This repository demonstrates Apache Spark Cluster setup using Docker. The main objective of this working is to setup a base layer of docker container with parameterized base-script. To understand the working structure, build.sh is the main bash script file.
To leverages the solution build is the main folder, which contain respective different folders.
├── README.md
├── docker
│ ├── build.sh
│ ├── .docker-compose.yml
│ ├── .env.spark
│ ├── book_data
│ │ └── pride-and-prejudice.txt
│ ├── spark_apps
│ │ └── word_non_null.py
│ ├── notebooks
│ │ ├── sample2.txt
│ │ └── Untitle.ipynb
│ └── build
│ ├── juypter-lab
│ │ └── Dockerfile
│ ├── os-base
│ │ ├── Dockerfile
│ │ └── entrypoint.sh
│ ├── spark
│ │ ├──conf
│ │ │ └── spark-default.conf
│ │ ├──requirements
│ │ │ └── requirements.txt
│ │ ├── Dockerfile
│ │ └── entrypoint.sh
│ └── spark-base
│ └── Dockerfile
- Batch Script: Automates the Docker Image setup.

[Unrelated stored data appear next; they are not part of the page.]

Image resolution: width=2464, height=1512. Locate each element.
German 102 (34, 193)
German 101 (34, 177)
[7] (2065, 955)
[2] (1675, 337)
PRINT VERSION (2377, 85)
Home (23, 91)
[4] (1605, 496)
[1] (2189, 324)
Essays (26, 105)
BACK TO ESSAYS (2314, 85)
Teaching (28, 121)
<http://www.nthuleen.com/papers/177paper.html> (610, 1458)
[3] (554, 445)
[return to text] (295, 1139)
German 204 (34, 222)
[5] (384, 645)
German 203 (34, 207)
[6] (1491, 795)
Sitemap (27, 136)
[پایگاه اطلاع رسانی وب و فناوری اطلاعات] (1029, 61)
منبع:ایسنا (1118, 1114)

- Jupyter Lab: To get hand-on on the Apache spark, we setup Pyspark with juypter lab.
- Core Apache Spark Image: Get different docker images like os-base, spark-base and many more.
- Docker
- Docker Compose
- Windows WSL (When using Windows OS)
Navigate to the /docker directory and initialize docker-compose.
cd ../docker
./build.shAfter running the above batch script, you will get different docker images.
Now using docker compose you can spin multiple docker containers. In this case we spin only 1 machine spark worker, you can spin multiple spark-worker just by change the value.
docker-compose up --scale spark-worker=1
This project demonstrates a scalable and efficient solution for managing & apache spark cluster setup.